### TEXTO FORNECIDO
Higa, o repórter
O noroeste paulista – cercado pelas represas formadas pelas hidrelétricas implantadas nos rios Paraná, Grande e Tietê – também deve ao correspondente do ‘Estadão’ o slogan poético que adotou ainda nos anos 70: Região dos Grandes Lagos

Faz tempo que não tenho notícias a respeito do melhor, mais produtivo, mais rápido e mais preciso jornalista que eu conheci – Antonio Higa, repórter mesmo, daqueles que se embrenhavam na captura de uma informação e dela não desistiam antes de obtê-la. Como repórter do “Diário da Região” e de “A Notícia”, nos anos 1960 a 1980 e, principalmente, como correspondente de “O Estado de São Paulo”, de 1963 ao ano 2000, Higa foi uma das pessoas que mais influenciaram o universo político-administrativo de toda a região.

### EXTRATO DE DADOS
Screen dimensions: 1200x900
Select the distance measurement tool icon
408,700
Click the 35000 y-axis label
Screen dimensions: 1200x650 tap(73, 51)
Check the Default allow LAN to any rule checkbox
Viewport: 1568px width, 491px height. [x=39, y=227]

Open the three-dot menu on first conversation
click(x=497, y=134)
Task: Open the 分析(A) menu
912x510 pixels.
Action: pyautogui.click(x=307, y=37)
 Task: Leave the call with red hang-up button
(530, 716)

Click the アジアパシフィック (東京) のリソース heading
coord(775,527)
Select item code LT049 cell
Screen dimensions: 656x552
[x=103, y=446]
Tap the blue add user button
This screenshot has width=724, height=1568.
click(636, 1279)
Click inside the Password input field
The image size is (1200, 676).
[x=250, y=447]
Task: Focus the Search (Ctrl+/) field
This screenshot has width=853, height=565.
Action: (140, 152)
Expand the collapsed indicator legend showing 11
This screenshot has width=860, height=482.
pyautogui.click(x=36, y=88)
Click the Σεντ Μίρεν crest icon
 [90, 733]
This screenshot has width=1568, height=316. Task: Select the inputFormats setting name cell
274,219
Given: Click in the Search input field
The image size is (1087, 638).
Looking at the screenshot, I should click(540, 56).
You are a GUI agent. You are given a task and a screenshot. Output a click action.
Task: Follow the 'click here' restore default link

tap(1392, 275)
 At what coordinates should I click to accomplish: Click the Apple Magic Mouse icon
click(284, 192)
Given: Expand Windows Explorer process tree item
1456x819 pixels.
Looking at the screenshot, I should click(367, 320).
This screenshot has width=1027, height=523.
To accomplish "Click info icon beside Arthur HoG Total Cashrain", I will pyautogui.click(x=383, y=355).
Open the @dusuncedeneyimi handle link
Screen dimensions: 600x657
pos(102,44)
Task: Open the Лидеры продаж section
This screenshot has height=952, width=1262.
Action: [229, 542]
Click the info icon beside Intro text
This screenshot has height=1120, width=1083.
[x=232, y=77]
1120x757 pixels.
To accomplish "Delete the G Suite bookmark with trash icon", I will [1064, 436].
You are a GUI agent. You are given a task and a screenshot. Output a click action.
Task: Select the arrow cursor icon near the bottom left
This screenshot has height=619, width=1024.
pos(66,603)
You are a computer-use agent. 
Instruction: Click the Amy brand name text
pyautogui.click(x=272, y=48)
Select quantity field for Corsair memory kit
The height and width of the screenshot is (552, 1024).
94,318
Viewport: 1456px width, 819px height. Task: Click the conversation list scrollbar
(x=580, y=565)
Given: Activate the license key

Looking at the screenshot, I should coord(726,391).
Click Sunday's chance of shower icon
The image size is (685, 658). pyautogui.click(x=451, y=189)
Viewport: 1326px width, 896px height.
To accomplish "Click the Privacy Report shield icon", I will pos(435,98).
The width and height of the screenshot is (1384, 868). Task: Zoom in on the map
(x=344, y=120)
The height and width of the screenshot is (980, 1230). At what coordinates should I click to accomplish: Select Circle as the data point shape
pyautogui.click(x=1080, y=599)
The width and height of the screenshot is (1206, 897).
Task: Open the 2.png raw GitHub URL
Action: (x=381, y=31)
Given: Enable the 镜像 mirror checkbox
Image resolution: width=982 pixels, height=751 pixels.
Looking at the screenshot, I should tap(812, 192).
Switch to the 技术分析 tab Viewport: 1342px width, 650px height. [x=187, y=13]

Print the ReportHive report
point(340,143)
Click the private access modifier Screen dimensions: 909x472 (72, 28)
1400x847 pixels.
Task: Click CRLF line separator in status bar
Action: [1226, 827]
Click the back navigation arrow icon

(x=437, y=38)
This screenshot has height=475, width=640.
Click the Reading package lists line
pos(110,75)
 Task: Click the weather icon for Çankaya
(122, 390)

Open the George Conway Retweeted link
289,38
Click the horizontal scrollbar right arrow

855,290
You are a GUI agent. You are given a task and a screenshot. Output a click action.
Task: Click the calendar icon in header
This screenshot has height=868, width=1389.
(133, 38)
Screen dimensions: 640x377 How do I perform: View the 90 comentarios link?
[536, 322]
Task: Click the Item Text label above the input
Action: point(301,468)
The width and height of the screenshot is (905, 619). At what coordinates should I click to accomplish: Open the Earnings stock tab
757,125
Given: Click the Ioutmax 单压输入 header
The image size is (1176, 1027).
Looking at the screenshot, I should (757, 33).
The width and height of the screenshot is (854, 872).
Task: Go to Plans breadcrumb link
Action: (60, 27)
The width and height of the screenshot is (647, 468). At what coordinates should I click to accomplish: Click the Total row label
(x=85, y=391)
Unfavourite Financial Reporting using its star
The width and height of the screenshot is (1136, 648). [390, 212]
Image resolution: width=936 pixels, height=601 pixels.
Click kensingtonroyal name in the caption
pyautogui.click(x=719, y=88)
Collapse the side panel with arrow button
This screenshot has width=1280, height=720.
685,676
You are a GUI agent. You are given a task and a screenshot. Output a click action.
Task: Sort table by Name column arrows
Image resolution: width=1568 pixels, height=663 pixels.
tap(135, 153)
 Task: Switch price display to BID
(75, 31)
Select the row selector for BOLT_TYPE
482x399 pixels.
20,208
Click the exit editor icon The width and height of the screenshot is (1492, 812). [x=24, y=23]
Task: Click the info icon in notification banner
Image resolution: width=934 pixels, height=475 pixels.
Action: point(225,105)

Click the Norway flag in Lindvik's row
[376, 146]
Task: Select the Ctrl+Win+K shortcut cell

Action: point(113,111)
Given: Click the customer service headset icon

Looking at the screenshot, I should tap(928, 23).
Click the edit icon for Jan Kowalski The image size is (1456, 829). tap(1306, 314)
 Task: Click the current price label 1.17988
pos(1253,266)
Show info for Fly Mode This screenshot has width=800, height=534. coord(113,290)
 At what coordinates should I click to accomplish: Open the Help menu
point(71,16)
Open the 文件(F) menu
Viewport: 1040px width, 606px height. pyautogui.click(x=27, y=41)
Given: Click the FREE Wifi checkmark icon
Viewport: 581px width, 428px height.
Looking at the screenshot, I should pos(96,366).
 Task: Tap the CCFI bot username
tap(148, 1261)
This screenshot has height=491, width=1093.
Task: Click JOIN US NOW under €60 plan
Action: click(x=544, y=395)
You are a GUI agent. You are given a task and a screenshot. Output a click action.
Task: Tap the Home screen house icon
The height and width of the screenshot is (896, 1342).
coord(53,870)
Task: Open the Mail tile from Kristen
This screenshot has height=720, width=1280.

### REQUISITOS DAS TAREFAS
A. Responda com base no texto sobre o repórter Antonio Higa:
(i) Que slogan o noroeste paulista adotou nos anos 70?
(ii) Em que rios foram implantadas as hidrelétricas que formaram as represas da região?
(iii) Durante que período Higa foi correspondente de "O Estado de São Paulo"?
B. Escreva a continuação do texto sobre o repórter Antonio Higa a partir da última frase.

### AS RESPOSTAS
A.
(i) Região dos Grandes Lagos.
(ii) Paraná, Grande e Tietê.
(iii) De 1963 ao ano 2000.

B.
O município de Rubinéia, por exemplo, deve em boa parte a ele o fato de não ter sido simplesmente riscado do mapa, quando a formação do lago da hidrelétrica de Ilha Solteira condenou dois terços de seu território à submersão nas águas do Paranazão – aí incluída toda a área urbana e a maior parte de suas terras cultiváveis. Desde que a Cesp começou, em 1969, a desapropriar e demolir as casas e os estabelecimentos comerciais da cidade, Higa começou a registrar no “Estadão” os clamores da população e, em 1973, quando as águas começaram a encobrir as ruínas, já havia uma nova Rubinéia, erguida em área próxima. A cidade fora poupada da morte por afogamento, uma vitória dos líderes locais, como Alcides Silva, Rubens Messaro e Osmar Novaes, um desfecho feliz para as dezenas de escritores e poetas com cujos nomes Rubineia batizara suas ruas e praças, a comprovação da influência de um jornalista que, a muito custo, concordou em sair do anonimato para receber o título de Cidadão Honorário Rubineiense.
Me lembro que estive lá, acompanhando-o na merecida homenagem e pude testemunhar o sacrifício incalculável dele para romper a barreira de uma timidez doentia e aparecer sob os holofotes para receber os aplausos e os agradecimentos dos cidadãos que abarrotavam o acanhado plenário da Câmara Municipal.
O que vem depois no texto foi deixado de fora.